What term describes loans offered with less favorable terms to borrowers with lower credit scores?

Prepare for the Georgia Real Estate Post-License Exam. Utilize multiple choice questions and engage with helpful hints and explanations. Ensure your success!

Loans offered with less favorable terms to borrowers with lower credit scores are referred to as sub-prime loans. Borrowers with lower credit scores generally represent a higher risk to lenders because their credit history indicates a greater likelihood of defaulting on repayment. As a result, lenders charge higher interest rates and impose stricter terms on these loans to mitigate their risk.

Sub-prime loans are designed to cater to these individuals who may not qualify for traditional loans due to their creditworthiness. The terms of sub-prime loans often include higher fees and interest rates, which reflect the increased risk to the lender. This approach enables some borrowers access to financing that they might otherwise be denied due to their lower credit scores.

In contrast, prime loans are offered to more creditworthy borrowers with lower interest rates and favorable terms.
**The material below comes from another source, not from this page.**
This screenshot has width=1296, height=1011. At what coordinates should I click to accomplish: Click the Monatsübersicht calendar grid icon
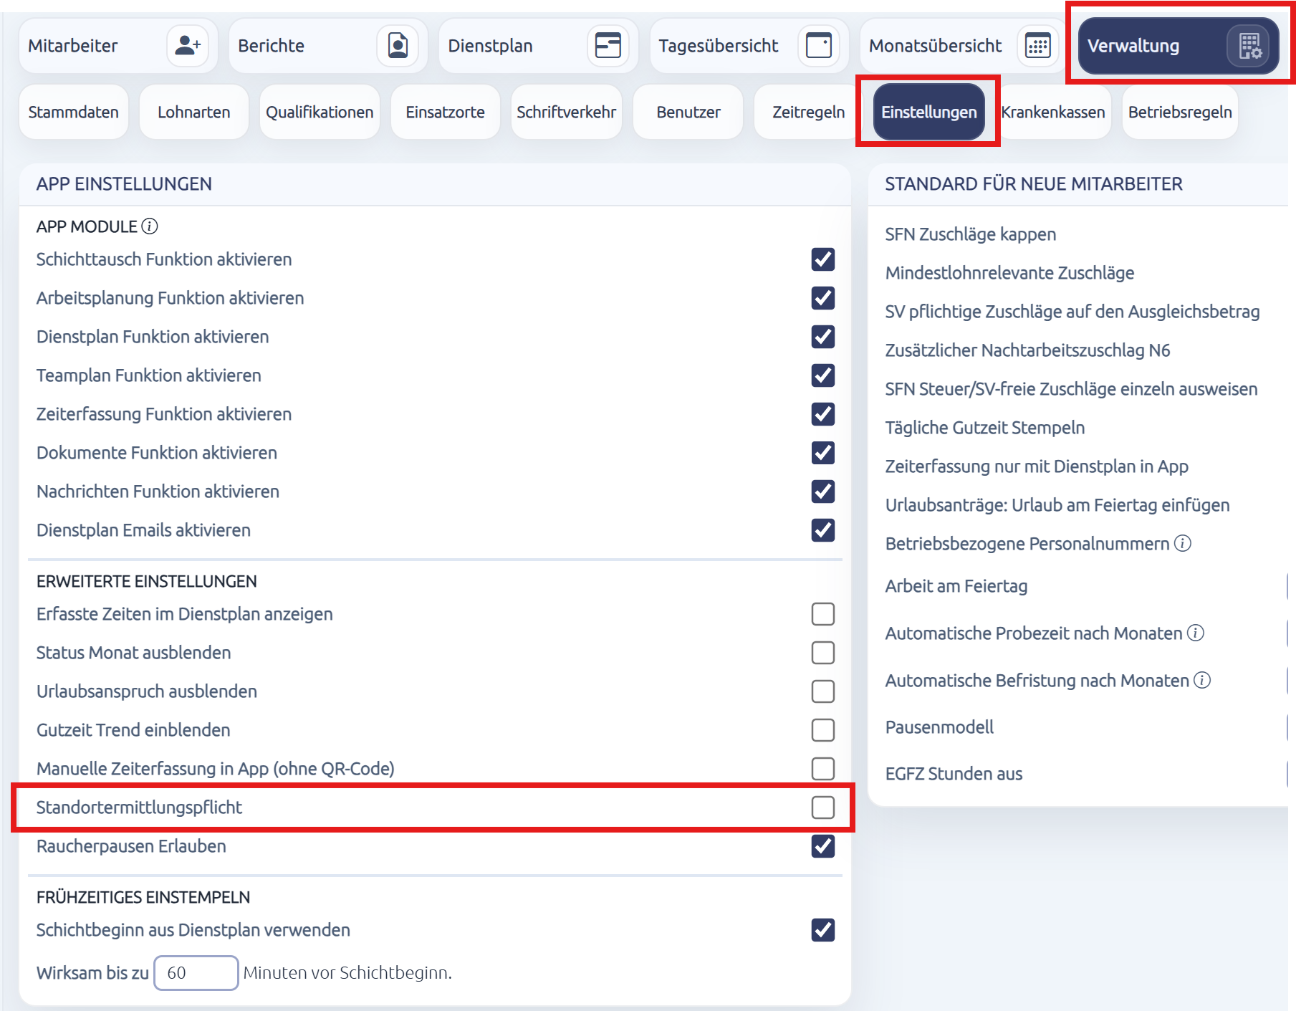(1037, 46)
Consolidation loans are loans that combine multiple debts into a single loan, typically to reduce monthly payments. Equity loans refer to loans secured against the equity in a property, often used for home improvements or to access funds without selling the home. Each of these terms serves a different purpose in the lending landscape, further distinguishing sub-prime loans as uniquely suited for borrowers with lower credit ratings.